**Parts of the exercise:**
1 - Render this sentence from the passage on bank loans and interest into Spanish: "A loan is a word for renting money, where interest is the rent."
2 - Write a continuation of the passage on bank loans and interest, starting after its final sentence.
*** Excerpt provided
Addressing the expense of loans
Lenders can share the profits with borrowers by reducing the amount owing by a share of the interest payments. This speeds up loan repayment and is a productivity improvement. Sharing is an “overnight” change and, along with an increase in interest, will increase the profit made by the lender.
However, a better way to transfer existing assets is without loans through Permanent Asset Markets. Removing the need for loans removes the need for interest and the cost of asset markets, as the asset is always for sale.
These two changes will increase the rate of capital movement and the productivity of an economy as new money through loans will move to finance new assets, improving productivity. It will mean the productivity of wealthy communities will continue to improve.
Replacing Taxes
Australian federal and state government budgets have large social security transfers and infrastructure expenditures. Reducing the loans needed to transfer existing assets will reduce the injection of new money into the economy and reduce taxes. The money supply can be kept up with long-term government investments in infrastructure, community assets and other public goods.
When we buy a house today, we borrow money from the bank, and we use the bank money to buy a house.
A loan is a word for renting money, where interest is the rent. The difference between the interest and the cost to the bank of providing the money is the profit the bank makes on the loan. Banks lend government money, and government money is a commons, and the bank keeps all the profit from the loan. The bank should share the profit with the borrower as the money belongs to us all as it is government money, not the banks.
Banks can immediately (tomorrow) share the interest according to their costs of providing the money and our costs of providing the money to pay them. Step one in reforming the financial system is for banks to share profits from interest. How banks can increase profits and lower payments. Everyone with a mortgage in Australia should be very angry with the Government, the Reserve Bank, and the banking industry because they knowingly do this. Sharing the profit will immediately lower the cost of mortgages by about 25% while increasing bank profits, and it could be implemented overnight if the government ordered them to do it. (What it does is eliminate the capital gains obtained by bank shareholders that come from inflated house values)
******
*** Recorded information
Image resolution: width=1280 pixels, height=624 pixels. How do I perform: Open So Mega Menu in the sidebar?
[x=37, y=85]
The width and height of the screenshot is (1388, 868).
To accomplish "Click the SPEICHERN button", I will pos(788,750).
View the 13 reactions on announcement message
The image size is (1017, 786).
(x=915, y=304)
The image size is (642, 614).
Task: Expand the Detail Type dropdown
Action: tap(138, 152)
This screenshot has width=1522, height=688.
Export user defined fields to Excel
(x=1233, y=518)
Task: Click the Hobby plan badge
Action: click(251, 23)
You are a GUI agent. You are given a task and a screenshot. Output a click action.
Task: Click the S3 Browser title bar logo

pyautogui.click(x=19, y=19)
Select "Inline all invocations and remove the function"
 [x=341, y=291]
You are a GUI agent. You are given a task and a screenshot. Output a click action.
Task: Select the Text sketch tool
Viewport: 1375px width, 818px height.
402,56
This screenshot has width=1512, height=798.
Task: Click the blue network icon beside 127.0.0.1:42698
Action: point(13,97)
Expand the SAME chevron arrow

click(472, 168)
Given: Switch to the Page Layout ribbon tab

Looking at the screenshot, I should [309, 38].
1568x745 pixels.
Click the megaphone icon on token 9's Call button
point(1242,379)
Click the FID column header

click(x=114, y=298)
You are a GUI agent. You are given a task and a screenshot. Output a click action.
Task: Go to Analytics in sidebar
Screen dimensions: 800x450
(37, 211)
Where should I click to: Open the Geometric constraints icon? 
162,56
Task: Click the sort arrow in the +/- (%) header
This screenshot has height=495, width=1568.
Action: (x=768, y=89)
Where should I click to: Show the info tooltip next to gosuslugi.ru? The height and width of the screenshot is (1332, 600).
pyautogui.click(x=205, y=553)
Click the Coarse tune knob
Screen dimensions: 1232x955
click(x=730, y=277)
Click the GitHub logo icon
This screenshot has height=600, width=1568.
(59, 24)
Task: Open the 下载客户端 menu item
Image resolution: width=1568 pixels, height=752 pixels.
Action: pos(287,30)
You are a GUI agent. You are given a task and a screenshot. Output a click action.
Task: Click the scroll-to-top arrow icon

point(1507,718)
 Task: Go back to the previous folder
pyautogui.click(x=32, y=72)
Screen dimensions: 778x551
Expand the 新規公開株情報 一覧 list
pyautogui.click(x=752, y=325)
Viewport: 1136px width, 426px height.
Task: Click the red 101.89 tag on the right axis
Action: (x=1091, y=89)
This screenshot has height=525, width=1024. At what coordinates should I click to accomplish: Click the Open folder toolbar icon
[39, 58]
******
**Per-task outputs:**
1 - Un préstamo es una palabra para alquilar dinero, donde el interés es el alquiler.

2 -
However, there is no need to rent money from a bank. We do not have to borrow money from a bank to buy a house. We can buy the house from the previous owner incrementally. When we do this, we remove the cost of bank interest and the cost of the real estate market. One method of doing this is with local Permanent Asset Markets(PAMs) of which a Permanent Home Market is an example. This will result in investors getting a higher return and borrowers paying less to buy assets. Home buyers never pay more than 25% of their income to buy a home. The more income and the less deposit, the more expensive the home. Investors will get a flexible inflation-adjusted income stream that lasts twice as long as current superannuation-allocated pensions.
PAMs are a financial innovation. The old credit unions and mutual associations are versions we had before computers and modern communications. PAMs are a modern version that eliminates the cost of finance, an overhead we do not need, and shares profits. These changes will leave disparities in wealth but reduce the obscene disparities we have today and will democratize money, and with democratic money will come social democracy as money is the source of power.
Wealth distribution will remain but flatten as more businesses and enterprises — particularly government-owned infrastructure convert to sharing profits.
The capital cost of hospitals, roads, light rail, schools, electricity, water, etc., will be half as we will not pay unnecessary financial costs of interest, dividends, and capital gains.
Summary
Humankind has forgotten that their success as a species is to treat the natural world as a Commons. This has happened because its greatest invention, money, has been perverted from a Commons into a tool to exploit other humans.